Dr James COLLINS, M.D, on cholera on board the Brutus

Lancaster Gazette 07 September 1833

THE SHIP BRUTUS

From the Montreal Herald July 22nd

The accounts from Quebec mention the arrival of the Brutus at Grosse Isle, having lost 20 passengers by cholera during the voyage. This is the same vessel in which so many cases of cholera occurred last year. It is strenuously asserted by those on board, that the deaths which took place were not cholera. However this may be, orders were transmitted, as soon as the circumstances were reported, for subjecting the vessel, crew, and passengers to the same rigid quarantine as was successfully observed in the case of the Harvey, and we see no reason for alarm in consequence of the sickness which occasioned the unusual mortality in the Brutus of this season.

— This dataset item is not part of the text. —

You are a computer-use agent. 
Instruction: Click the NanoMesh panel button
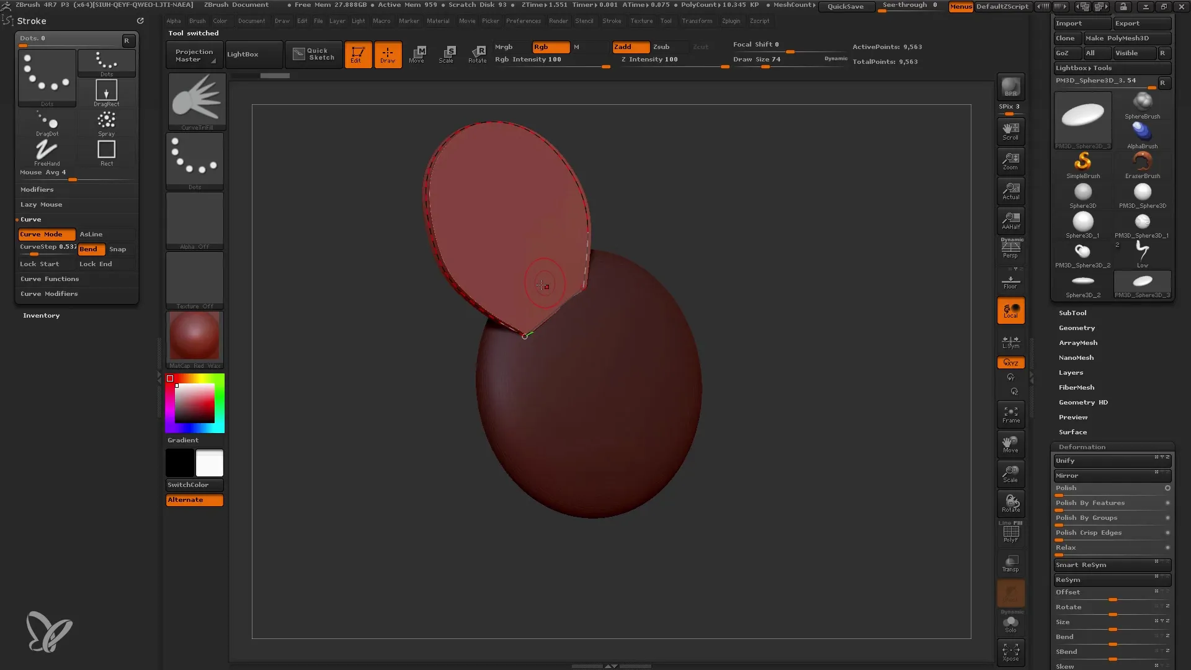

Destruction of human life by Cholera

The disease called spasmodic cholera appears to have been unknown previous 1817, when it appears in India. Since that time, till near the end of 1832, a period of 15 years, there have been throughout the world, as near as can be estimated, one hundred millions of cases. Of these, fully one half at the very least must have died, which gives a mortality, from this single disease, of fifty millions in the above period, or upwards of three millions three hundred and thirty three thousand annually. In India alone, the mortality has exceeded eighteen millions. These calculations have been made by Jonnes, the celebrated French physician, and it is estimated that they are rather under than above the truth.